Andrew - I have a really good developer that I have been working with that is stuggling with some new things that he is trying to learn so I sent him this email today to encourage him to ask good questions to help him in his learning process. I thought you might like to read it.

"Mike - I have been wanting to catch up with you about some more stuff that I think may be of interest to you. I have been reading a lot of stuff by Eli Goldratt lately. His most significant contributions have been with his ideas in his Theory of Constraints (TOC). His first book, The Goal, where he first introduces TOC using the forum of a business novel, is becoming required reading in most business schools.

"There are three things that I really like about Goldratt's work. First is his Theory of Constraints which parallels a lot of what we are doing with our Agile software development.

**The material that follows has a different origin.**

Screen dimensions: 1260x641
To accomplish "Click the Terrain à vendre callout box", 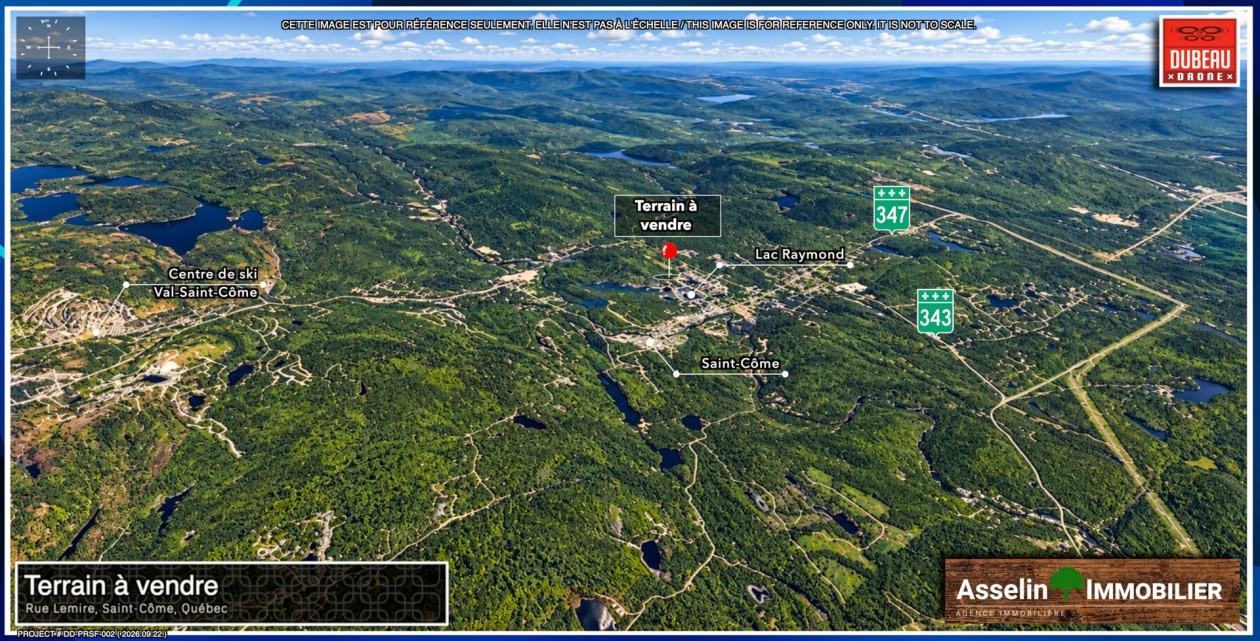I will pyautogui.click(x=667, y=216).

TOC comes from the manufacturing world but the principles can apply to software development too. We can chat more about TOC later but it is not the main idea that I wanted to share with you now.

"The second thing I really like about Goldratt is that he uses the Socratic method to teach his concepts within his business novels. Check out The Goal to see how he does it. If you really like the book, then pick up Critical Chain, another of Goldratt's business novels, which is more project management oriented than manufacturing. These books will give you some insights into Agile that many people even in the Agile camp don't get.

"So in using the Socratic method in The Goal, Goldratt has Jonah, the mentor, asking leading questions to his student (Alex Rogo) to get him to draw the conclusions/solutions himself that Jonah wants him to draw. Thus Alex Rogo ends up with a sense of ownership of the solutions that he would not have if the solution would have been handed to Alex from Jonah. In using the Socratic method Goldratt shows how to use influence rather than the wielding power to get things done. This is the third thing that I like about Goldratt - his teaching on how to create change in an organization.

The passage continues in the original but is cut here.